James Forsyth reviews the week in politics
Coalition politics has thrown political journalists for a loop. For years we have been used to members of government claiming that there is not a cigarette paper of difference between them and their colleagues — even when the disagreements were obvious. But now Cabinet ministers happily admit that they differ. And when they disagree, the coalition partners set about resolving their differences in a civil and reasonable fashion. The lobby journalist’s bread and butter — the splits story — is in danger of disappearing.
But the old politics is not dead. There are still vicious rows going on in government, but they are blue on blue: Tory versus Tory.
This is not as odd as it might seem. The Tories and Liberal Democrats expect to disagree. No one feels betrayed when they find out that someone from another party has a different view. Vince Cable and David Willetts know that they are not of one mind on the question of how to fund higher education. But this knowledge actually liberates them; it makes it much easier for them to sit down and try to work out a mutually acceptable compromise. It is, though, quite another matter when someone who you feel should agree with you doesn’t. As one Cabinet minister puts it, ‘the emotional baggage and tension is all with your own side.’
Take the row over Trident. Liam Fox, the Defence Secretary, believes that because the nuclear deterrent is a political weapon as much as a military one, the Ministry of Defence should receive extra funding to cover the capital costs of renewing Trident, as it always has. When Fox said this on television last month, however, he was quickly slapped down by the Treasury. Last week, George Osborne made it clear that, contrary to Fox’s wishes, the defence budget would have to bear the full costs of replacing Trident.
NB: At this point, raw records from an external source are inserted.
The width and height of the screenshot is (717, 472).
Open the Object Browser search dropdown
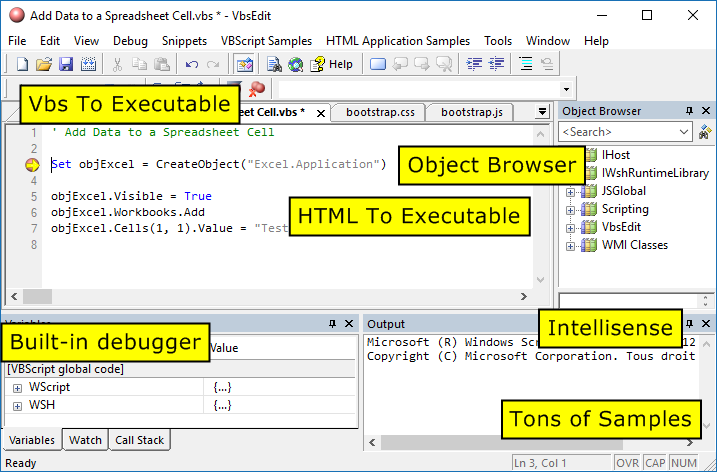pyautogui.click(x=684, y=132)
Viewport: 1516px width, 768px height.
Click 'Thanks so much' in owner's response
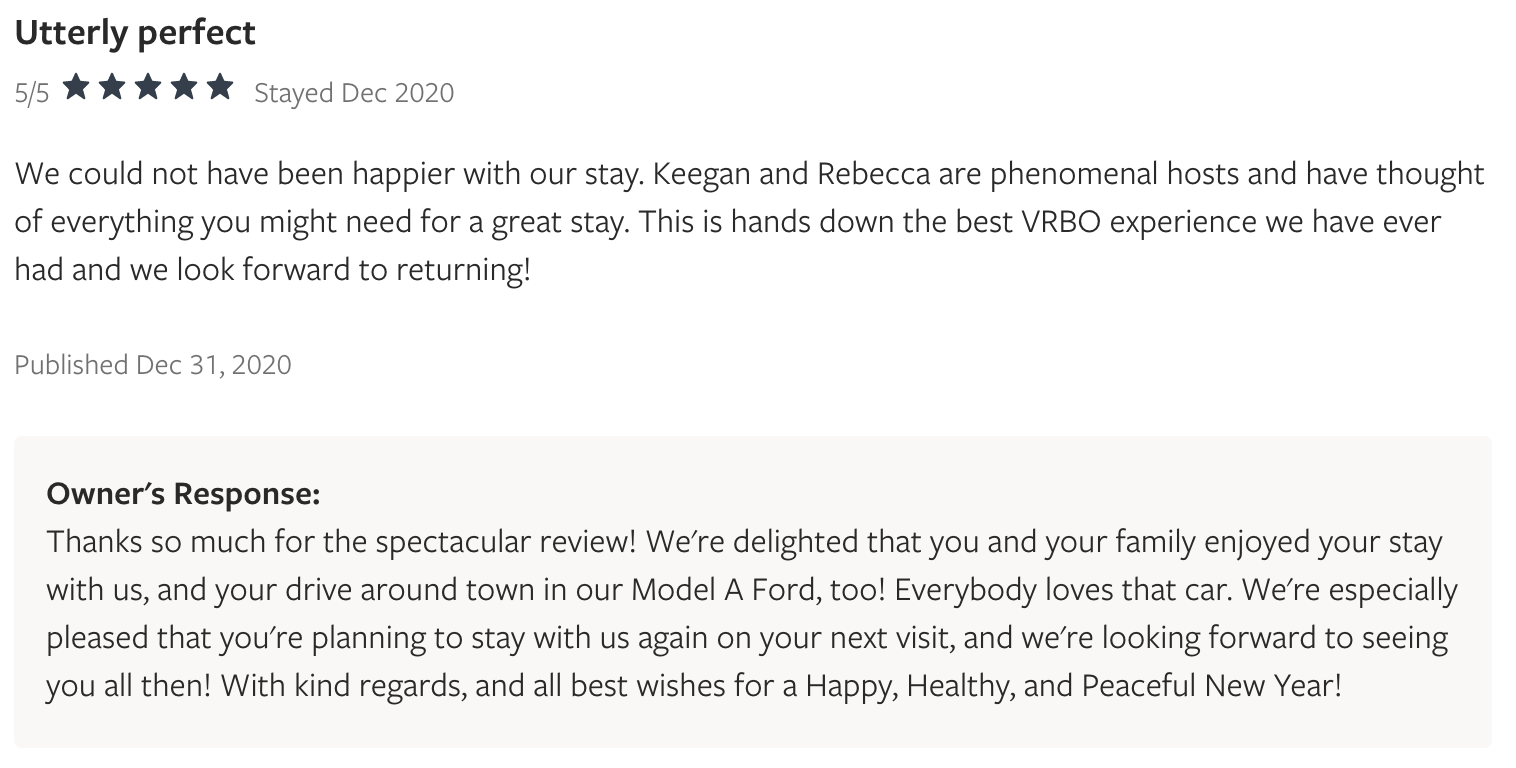[x=138, y=542]
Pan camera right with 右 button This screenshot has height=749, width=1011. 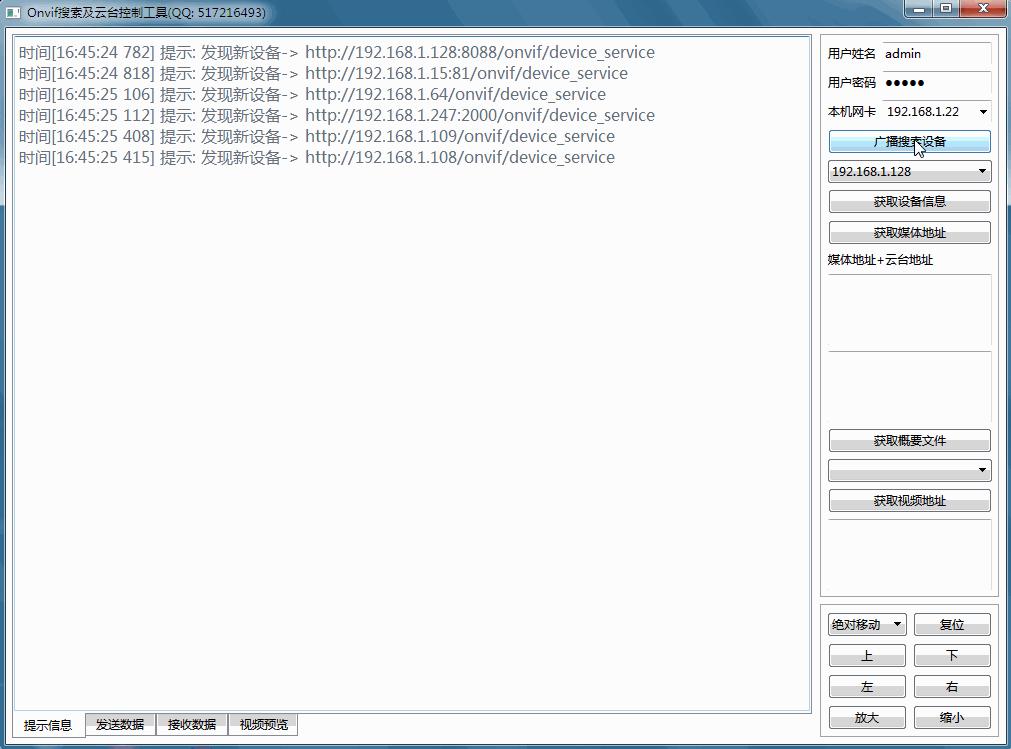point(952,687)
Osborne’s move creates massive pressure within the Ministry of Defence to scrap Trident — as having to shoulder that cost effectively turns the proposed 10 per cent military budget cut into a 20 per cent one. The army, which has never been keen on a weapon delivered via a submarine anyway, will argue that if Trident were cut then there would be far more money for what really matters: troops and equipment.
Some hawkish Conservatives are convinced that Osborne is making the MoD absorb the full cost of Trident because he wants to get rid of it. This is about Osborne wanting to show that the party is modern, they say, that it’s moved on from the Thatcher era. One complained to me that ‘it’s some bullshit Steve Hilton-style rebranding idea.’ In other words, they believe the Chancellor is playing politics with the nation’s security.
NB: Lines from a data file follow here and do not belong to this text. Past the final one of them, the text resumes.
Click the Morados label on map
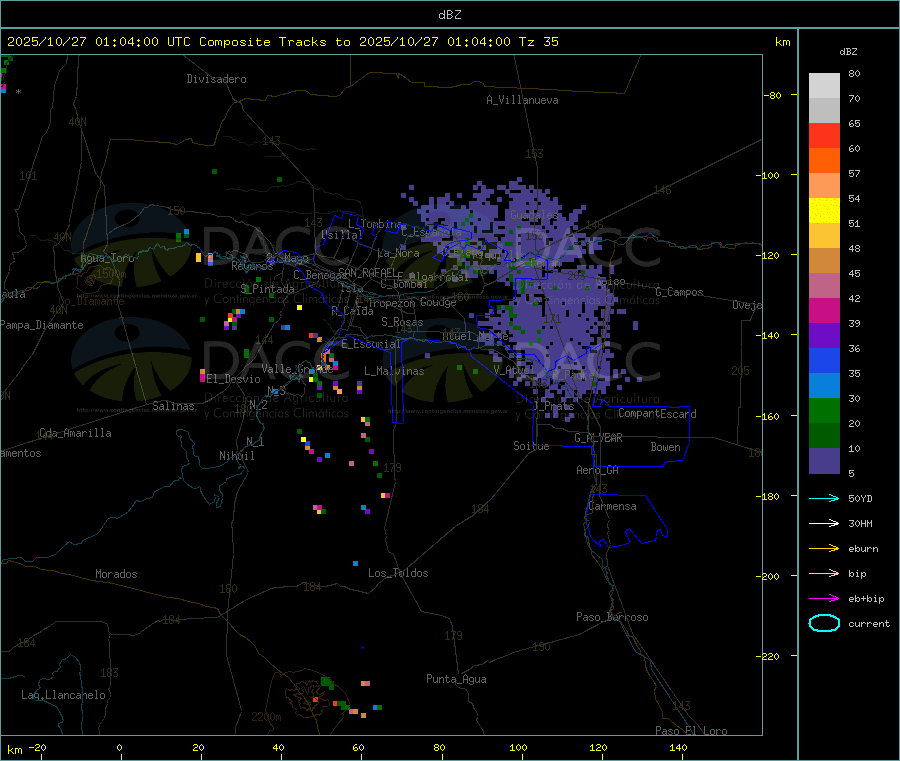 pos(116,574)
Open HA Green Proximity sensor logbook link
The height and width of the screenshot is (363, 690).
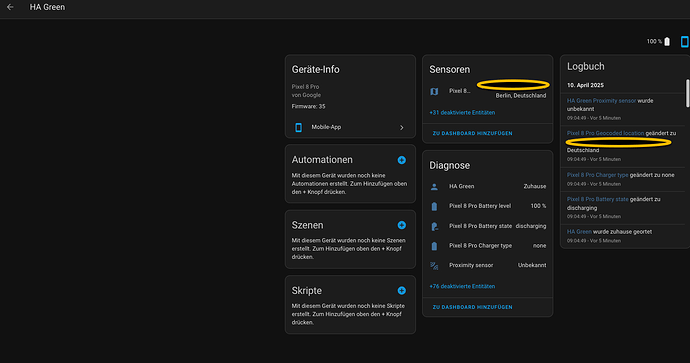pyautogui.click(x=601, y=101)
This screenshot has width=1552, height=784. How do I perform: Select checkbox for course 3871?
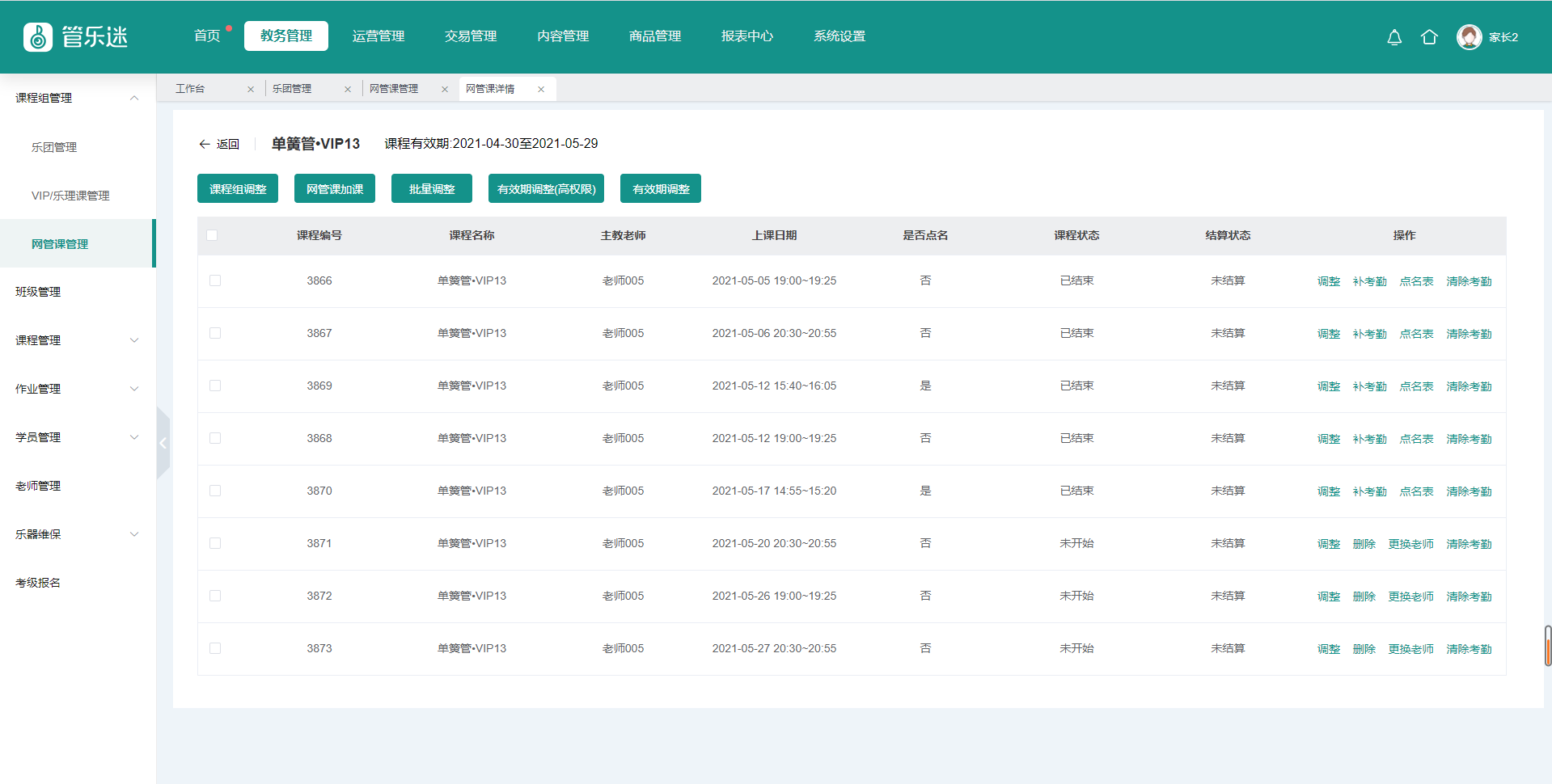coord(215,543)

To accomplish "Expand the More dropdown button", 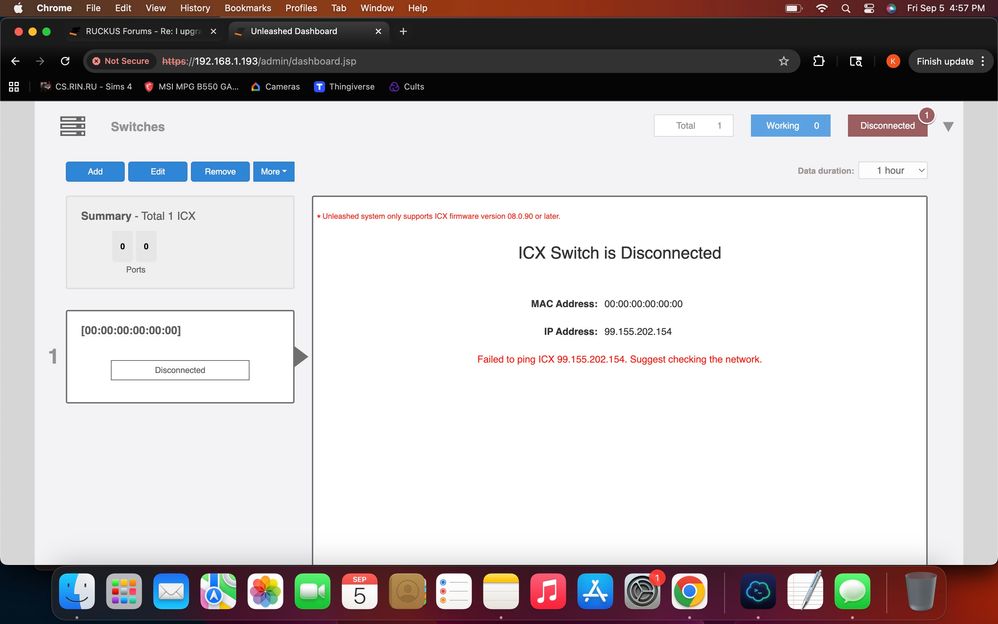I will click(273, 172).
This suspicion is typical of how the civility that characterises discussions of policy difference between coalition partners goes out the window when the action is blue on blue.
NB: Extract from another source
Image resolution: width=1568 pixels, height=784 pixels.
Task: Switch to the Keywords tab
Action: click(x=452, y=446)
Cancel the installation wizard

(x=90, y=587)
At the Cabinet away day at Chequers, ministers were taken aback when Iain Duncan Smith, the secretary of state for work and pensions, ostentatiously started reading papers during George Osborne’s presentation. But IDS’s behaviour was a sign of how strained relations between him and the Chancellor have become over the progress of welfare reform. The pair recently had a full-on row in front of officials about the matter.
If IDS were a Liberal Democrat, the dispute between the two men would have been referred to the Coalition Committee and sorted out. But because he is a Tory, the row has festered.
What’s odd is that everyone has long known what IDS wants to do with the welfare system — to change the rules so that work pays rather than welfare. He has said that he doesn’t want the job unless he can achieve that goal. But the Treasury is still stalling on IDS’s proposals and it’s impossible to ignore the tension between civil servants at the Treasury and the DWP. The personal difficulties between IDS and Osborne do not help. Things are so bad that one Liberal Democrat in government asked me recently if Osborne’s aim was to force IDS out.
There is another important distinction between Tory infighting and a Lib-Con disagreement. When a Tory goes against the government line, discipline is doled out in the traditional manner. The Conservative Prisons Minister Crispin Blunt angered Downing Street by suggesting that the taxpayers should again start paying for parties in jail. He was, in the words of one Downing Street aide, ‘bitch-slapped’ by Number 10. But if Blunt had been a Liberal Democrat, there would have been no punishment — just a discretely negotiated settlement.
The coalition has developed a series of mechanisms for resolving differences between the two parties. On a formal level, there are the two Cabinet committees designed to keep everything running smoothly. Informally, Danny Alexander and Oliver Letwin make sure that both sides are happy with how things are going. Ed Llewellyn, Cameron’s chief of staff, sees to it that the Prime Minister knows what the Liberal Democrats need most from him.
But there is no equivalent effort to ensure that Conservative ministers are happy. This is a mistake. The two who are most irritated at the moment, Duncan Smith and Fox, are also the two most prominent right-wingers in the Cabinet. Lose them from the coalition and its right flank becomes seriously exposed. Their departure would be every bit as much of a threat to the coalition’s durability as Vince Cable’s.
It has always been a weakness of Cameron that he and his team are detached from the concerns of even his most senior colleagues. What is needed now is an intermediary — a well-respected go-between with direct access to Cameron — to take the temperature of Cameron’s Tory ministers. The absence of such a figure means that the Prime Minister is in danger of being blindsided. He lacks the sort of early warning system which could foresee and forestall cracks in the coalition’s right wing.